Washington, DC (September 3, 2015) In 2013, a successful pilot study published in The Journal of Alzheimer’s Disease demonstrated clinically significant improvements in cognitive function among some Alzheimer’s patients after ingesting silicon-rich mineral water (which aids in the excretion of aluminum) daily over a 12-week period. This is the first time a peer-reviewed study has reported any level of success in treating Alzheimer’s patients and it is the basis of new research to replicate the results on a broader scale, announced the Children’s Medical Safety Research Institute today.
A new trial has been fully endorsed by the Editor-in-Chief of the Journal of Alzheimer’s Disease, George Perry, Ph.D.

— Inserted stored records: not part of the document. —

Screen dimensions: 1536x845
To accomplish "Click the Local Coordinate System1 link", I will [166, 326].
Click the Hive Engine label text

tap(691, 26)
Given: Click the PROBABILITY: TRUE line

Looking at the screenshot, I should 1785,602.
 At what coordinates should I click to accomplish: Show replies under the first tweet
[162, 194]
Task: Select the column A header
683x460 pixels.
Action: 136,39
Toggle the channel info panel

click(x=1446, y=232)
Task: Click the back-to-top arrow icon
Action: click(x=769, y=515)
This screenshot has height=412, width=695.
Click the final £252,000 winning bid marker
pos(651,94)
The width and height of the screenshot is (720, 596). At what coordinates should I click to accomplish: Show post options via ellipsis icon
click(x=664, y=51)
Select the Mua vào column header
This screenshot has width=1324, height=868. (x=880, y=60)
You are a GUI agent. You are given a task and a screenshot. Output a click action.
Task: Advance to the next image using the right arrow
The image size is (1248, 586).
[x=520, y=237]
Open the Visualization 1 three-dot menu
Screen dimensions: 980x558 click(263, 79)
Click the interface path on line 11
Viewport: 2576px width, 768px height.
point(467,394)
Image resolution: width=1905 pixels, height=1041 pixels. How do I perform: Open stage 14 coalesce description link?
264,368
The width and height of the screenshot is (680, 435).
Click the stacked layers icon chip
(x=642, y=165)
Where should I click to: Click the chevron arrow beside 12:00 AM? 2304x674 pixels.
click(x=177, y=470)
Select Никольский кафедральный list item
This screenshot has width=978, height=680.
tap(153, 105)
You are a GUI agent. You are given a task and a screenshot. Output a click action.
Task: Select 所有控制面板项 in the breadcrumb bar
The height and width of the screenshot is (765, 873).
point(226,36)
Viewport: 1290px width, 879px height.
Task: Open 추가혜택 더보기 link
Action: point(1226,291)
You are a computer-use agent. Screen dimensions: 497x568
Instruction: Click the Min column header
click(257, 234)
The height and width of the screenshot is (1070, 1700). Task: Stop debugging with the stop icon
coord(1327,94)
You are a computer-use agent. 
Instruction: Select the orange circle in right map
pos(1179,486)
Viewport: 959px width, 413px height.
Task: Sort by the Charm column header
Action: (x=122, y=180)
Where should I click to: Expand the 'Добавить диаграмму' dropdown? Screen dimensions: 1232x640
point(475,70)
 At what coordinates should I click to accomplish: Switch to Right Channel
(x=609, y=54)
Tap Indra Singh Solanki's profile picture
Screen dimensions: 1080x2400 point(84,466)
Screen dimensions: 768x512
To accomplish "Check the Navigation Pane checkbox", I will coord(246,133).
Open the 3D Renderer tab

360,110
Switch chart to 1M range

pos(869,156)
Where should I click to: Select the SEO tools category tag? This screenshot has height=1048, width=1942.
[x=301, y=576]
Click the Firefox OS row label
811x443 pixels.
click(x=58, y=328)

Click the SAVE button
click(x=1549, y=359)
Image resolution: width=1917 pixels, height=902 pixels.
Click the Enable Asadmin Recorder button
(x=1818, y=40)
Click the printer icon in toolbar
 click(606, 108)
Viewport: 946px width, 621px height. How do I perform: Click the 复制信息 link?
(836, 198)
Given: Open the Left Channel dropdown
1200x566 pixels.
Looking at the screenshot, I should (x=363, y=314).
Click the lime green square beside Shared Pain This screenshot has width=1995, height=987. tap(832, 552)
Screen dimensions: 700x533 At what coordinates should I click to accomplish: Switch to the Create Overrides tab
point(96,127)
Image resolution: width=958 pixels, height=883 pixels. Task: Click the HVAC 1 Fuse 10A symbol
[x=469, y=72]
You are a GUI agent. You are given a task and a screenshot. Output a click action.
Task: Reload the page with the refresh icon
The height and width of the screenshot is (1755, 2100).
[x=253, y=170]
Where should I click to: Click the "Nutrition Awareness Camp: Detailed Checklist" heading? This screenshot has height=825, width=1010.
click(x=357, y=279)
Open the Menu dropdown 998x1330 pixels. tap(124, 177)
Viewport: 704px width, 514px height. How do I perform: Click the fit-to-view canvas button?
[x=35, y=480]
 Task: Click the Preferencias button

The historic 2013 study was conducted by researchers at Keele University in Staffordshire, England, led by Professor of Bioinorganic Chemistry Christopher Exley. Exley has been a pioneer in the study of aluminum toxicity and silicon for over 30 years and was the first to show that the toxicity of fish can be completely removed in the presence of silicon. Ten years ago, he demonstrated the same for humans. A recipient of a prestigious Royal Society University Research Fellowship, Exley has published over 150 scientific papers and has been the Principal or Chief Investigator in two previous Alzheimer’s trials and others involving Parkinson’s disease, multiple sclerosis, macrophagic myofasciitis and premature babies.
In the proposed trial, early-stage Alzheimer’s disease patients will be recruited to drink at least a liter of silicon-rich mineral water every day for up to 24 months. During this time, Exley and his team will carefully monitor the state and/or the progression of memory and cognition degradation to determine if there is statistically valid proof of a contributory role for aluminum in Alzheimer’s disease.
“There have not been any significant advances in the treatment of Alzheimer’s disease for 40 years,” said Dr. Exley. “We are now in position to establish if aluminum plays a role in the disease and if it does, we will have an effective strategy for treating people with the it.”